Прошло уже достаточно времени, чтобы они могли обернуть назад в слободу; между тем день проходил за днем, а они не возвращались. Григорий Лукьянович находился в сильнейшем страхе и беспокойстве. Наконец, дня через три после смерти князя Василия Прозоровского, во двор дома Малюты в александровской слободе вкатила повозка и из нее вышли оба его наперсника. Григорий Лукьянович находился в известной уже читателям своей отдельной горнице и, увидав в окно приезжих, сам бросился отворять им дверь.
— Ну, что, благополучно? — с тревогою в голосе спросил он, впустив их в горницу.
— Все благополучно, боярин! — в один голос отвечали Петр и Тимофей.
— Что же так долго?
— Нельзя было скорее-то… Скоро-то не бывает споро! — заговорил один Петр. — Я, может, раз десять в собор забегал, пока улучил удобное время. Хорошо еще, что там золотили и красили иконостас, так я и прокрался незаметно за леса и свешанные с них рогожи, а когда рабочие ушли обедать и заперли собор, выдернул, не торопясь, целый ряд шпилек, придерживавших ризу на иконе Успения Пречистыя Богоматери, отогнул толстый лист золотой басмы и, вложив туда грамоту, заколотил снова тщательно все шпильки. Окончив дело, я лег между гробницами и пролежал до вечерни, а после ее окончания выскользнул из собора вместе с богомольцами.
— Никто не приметил? — спросил Малюта.
— Кому приметить? Не для того делалось… Оттого и долго, — отвечал Волынский.
— Уж будь без сумления, боярин, дело чисто сделано, комар носу не подточит, — вставил свое слово Тимофей.

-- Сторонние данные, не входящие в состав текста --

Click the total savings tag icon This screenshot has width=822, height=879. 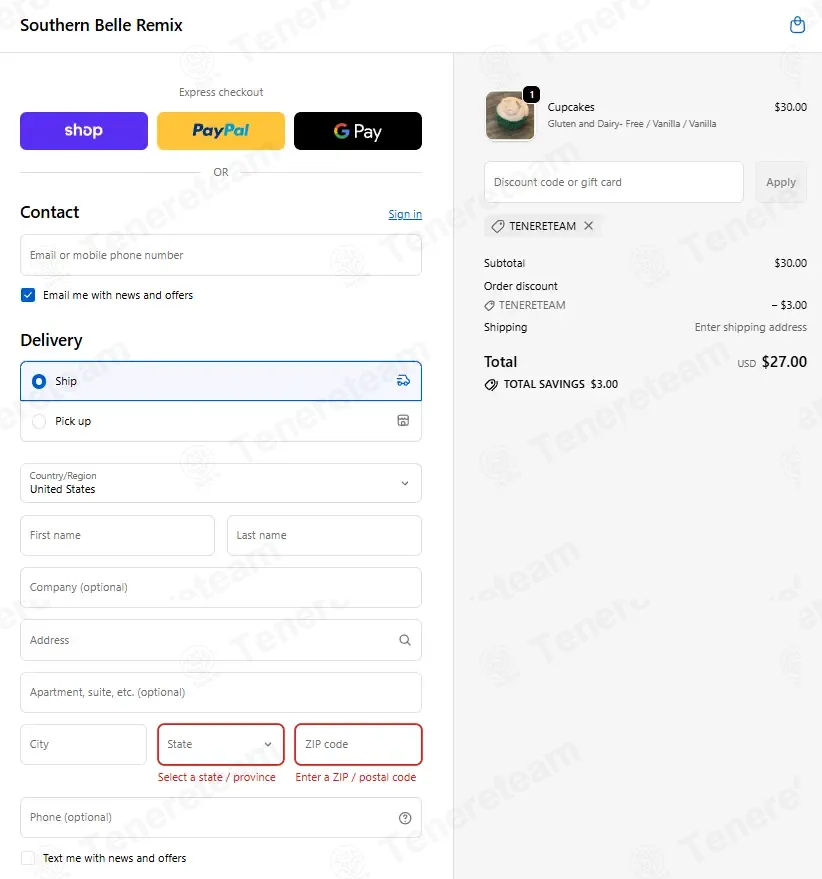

— Коли так, большое вам спасибо, — облегченно вздохнул Григорий Лукьянович. — Награду получите больше обещанной.
Оба наперсника низко поклонились и вышли. Малюта остался один, сел на лавку и задумался. Успокоившись относительно открытия грандиозной измены, за которое он рассчитывал получить наконец боярство, так долго и так тщетно им ожидаемое, грозный опричник снова вспомнил об ускользнувшей из его рук княжне Евпраксии, и снова буря неудовлетворенной страсти поднялась в его черной душе.

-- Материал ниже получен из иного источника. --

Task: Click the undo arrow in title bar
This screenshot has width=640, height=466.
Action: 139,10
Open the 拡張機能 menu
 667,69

«Поручить разве Тимофею поискать ее? Малый он не промах, может найдет, коли не сгорела, или»…
Он не докончил суеверной мысли.
«А может где и поблизости схоронилась?»
Григорий Лукьянович захлопал в ладоши.
— Позвать сюда Тимофея Иванова! — отдал он приказание появившемуся на зов слуге.
Княжна Евпраксия медленно угасала. Жизнь, казалось, с сожалением покидала это чистое, все еще прекрасное, хотя и исхудалое до неузнаваемости тело. Сознание окружающей обстановки не появлялось ни на минуту. Своими прекрасными, но безжизненными глазами, производящими странное, потрясающее впечатление именно этим отсутствием всякого сознательного выражения, глядела она на всех приходящих в келью матери Досифеи справиться о здоровье таинственной больной, так как никто в монастыре, кроме самой Досифеи и матушки игуменьи, не знал, кто эта больная. Несмотря на это, все сестры сердечно жалели бедную девушку и ежедневно воссылали искренние теплые мольбы к Всевышнему о ее выздоровлении. Но Господь, видимо, судил иначе. Княжна не поправлялась, но, напротив, слабела день ото дня. Яков Потапович, скрывавшийся в лесном шалаше, ежедневно приходил в келью матери Досифеи и по несколько часов просиживал у изголовья дорогой для него больной. Она продолжала не узнавать его. В тот самый день, когда Григорий Лукьянович задумал поручить Тимофею Иванову розыски княжны Евпраксии, Яков Потапович, движимый каким-то тяжелым предчувствием, ранее обыкновенного пришел в Новодевичий монастырь. Мать Досифея сообщила ему, что больная провела беспокойную ночь, не смолкая, бессвязно бредила, да и теперь находится в каком-то странно, небывалом, тревожном состоянии, несмотря на то, что приобщилась Святых Тайн. Действительно, княжна металась на постели, дико блуждая вокруг себя бессмысленным, стеклянным взглядом. Яков Потапович подошел к ней. Вдруг она остановила на нем свои глаза, в которых на мгновение мелькнул огонек полного сознания, схватила его руку и явственно прошептала:
— Яшенька…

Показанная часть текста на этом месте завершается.